As scientific theories go, Albert Einstein’s general relativity has had an amazing run. James Clerk Maxwell’s theory of electricity, magnetism, and light gave way to a quantum theory of light within 50 years. Quantum mechanics was superseded by quantum field theory in less than 20 years. But after 100 years, Einstein’s theory of gravity, space, and time is still state of the art.
The longevity of general relativity owes as much to its complexity as it does to the wide variety of strange new phenomena it predicted. In fact, my late colleague and Nobel laureate Subrahmanyan Chandrasekhar often said that Einstein’s understanding of general relativity was quite limited! Chandra was not trying to cut Einstein down to size; he was trying to indicate how deep and profound the theory is.
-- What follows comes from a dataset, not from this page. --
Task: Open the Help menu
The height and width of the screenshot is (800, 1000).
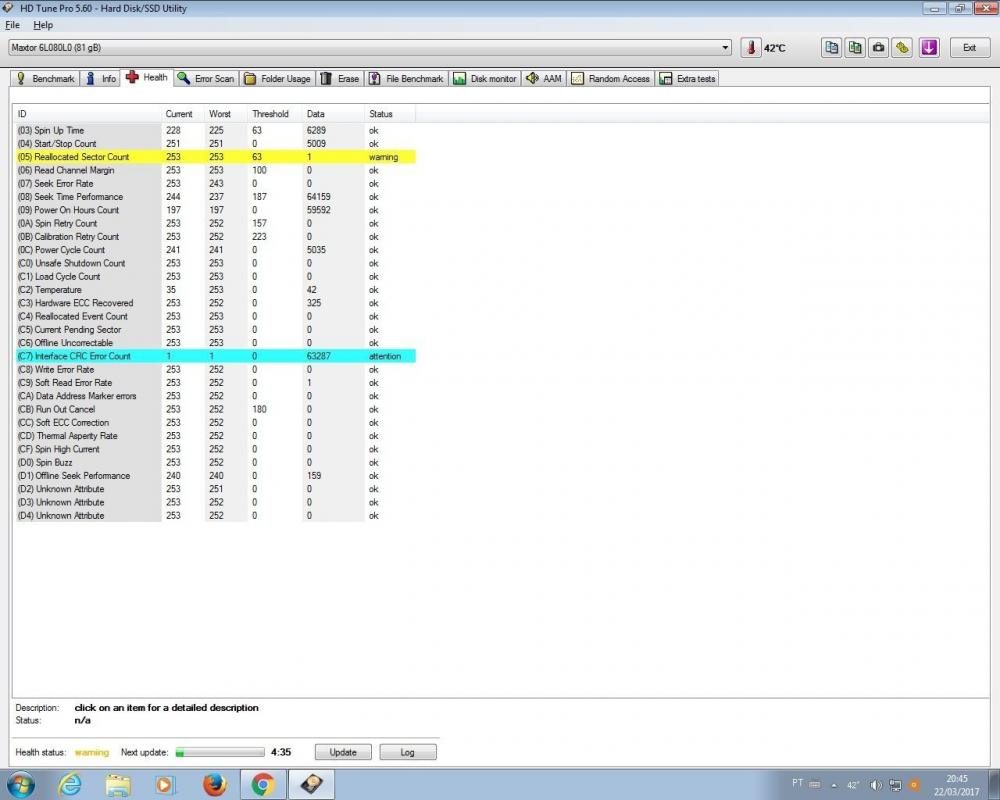Action: pyautogui.click(x=43, y=25)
While the mathematical solution describing the simplest black hole was discovered in 1916, the solution describing the more interesting spinning black hole was not found until 1963. And it wasn’t until the late 1960s, when John Wheeler coined the term “black hole,” that the mathematics describing these mysterious entities were fully understood and their reality was no longer doubted.
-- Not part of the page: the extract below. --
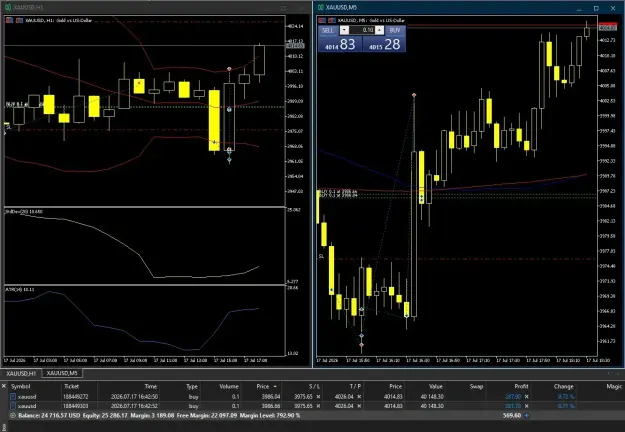
Task: Switch to the XAUUSD,M5 tab
Action: tap(62, 373)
Likewise, debate raged into the 1970s about whether general relativity really predicted gravity waves and, if so, whether the waves actually carried energy. Singularities, places where space and time literally end, remained a mystery until Stephen Hawking and Roger Penrose clarified the subtle mathematics involved. Their singularity theorems made black holes and the Big Bang more understandable and more beautiful.
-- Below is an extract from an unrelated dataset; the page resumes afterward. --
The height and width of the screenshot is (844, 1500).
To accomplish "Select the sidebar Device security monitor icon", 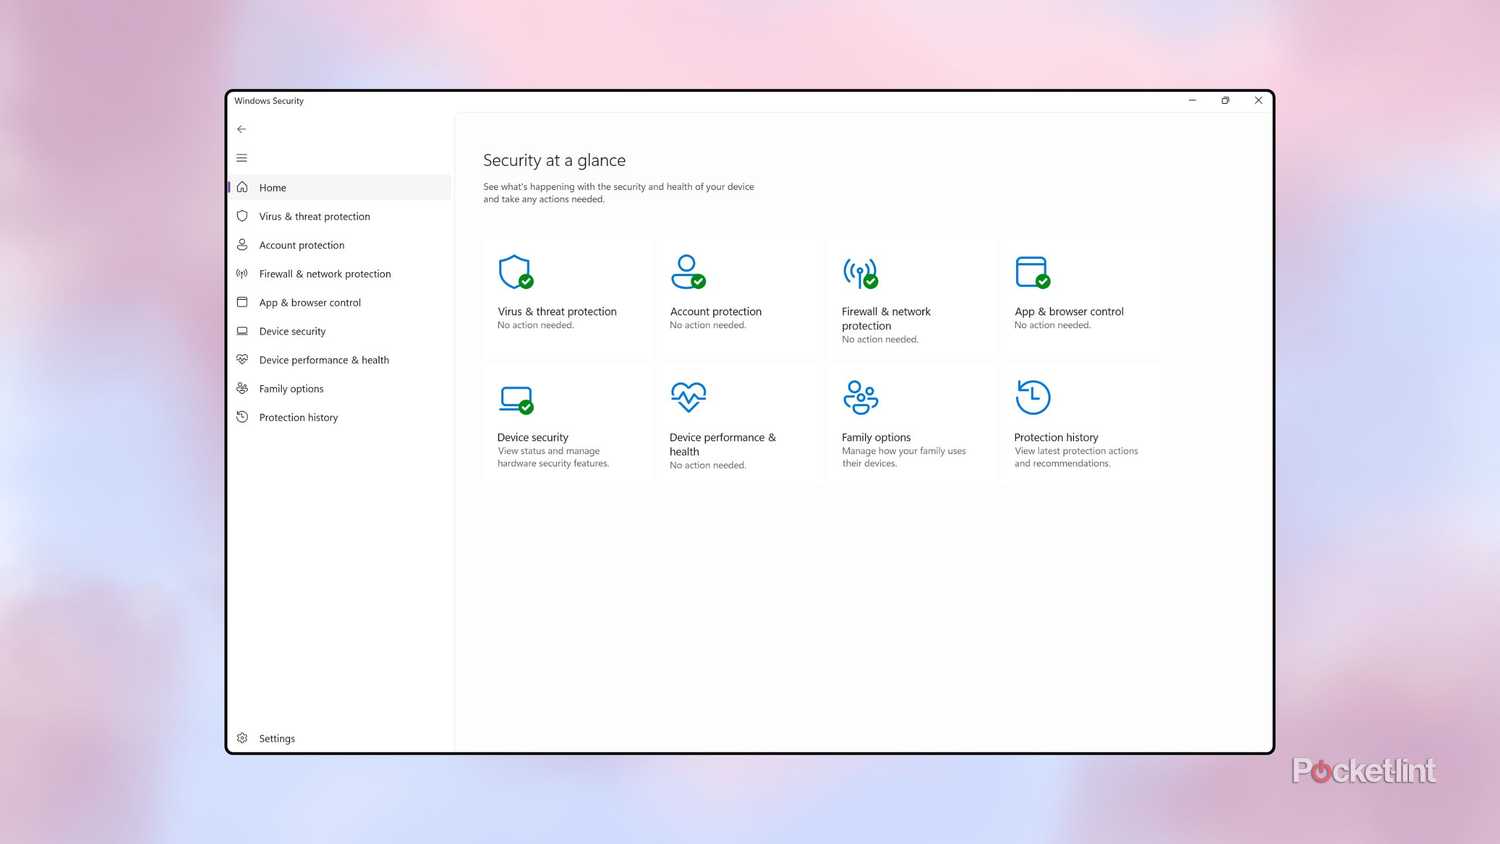I will click(x=242, y=331).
By the end of the 20th century, advances in technology allowed most of general relativity’s predictions to be tested. It began in 1919 with Sir Arthur Eddington’s apparent confirmation that gravity bends starlight as it passes near the sun. Ten years later, astronomer Edwin Hubble verified the basic tenet of Einstein’s theory—that space is flexible—when he discovered that galaxies are racing away from each other, like raisins in a rising loaf of raisin bread. In 1960 a Harvard laboratory measured the warping of time in a gravitational field, and some 20 years later researchers found indirect evidence for the existence of gravity waves.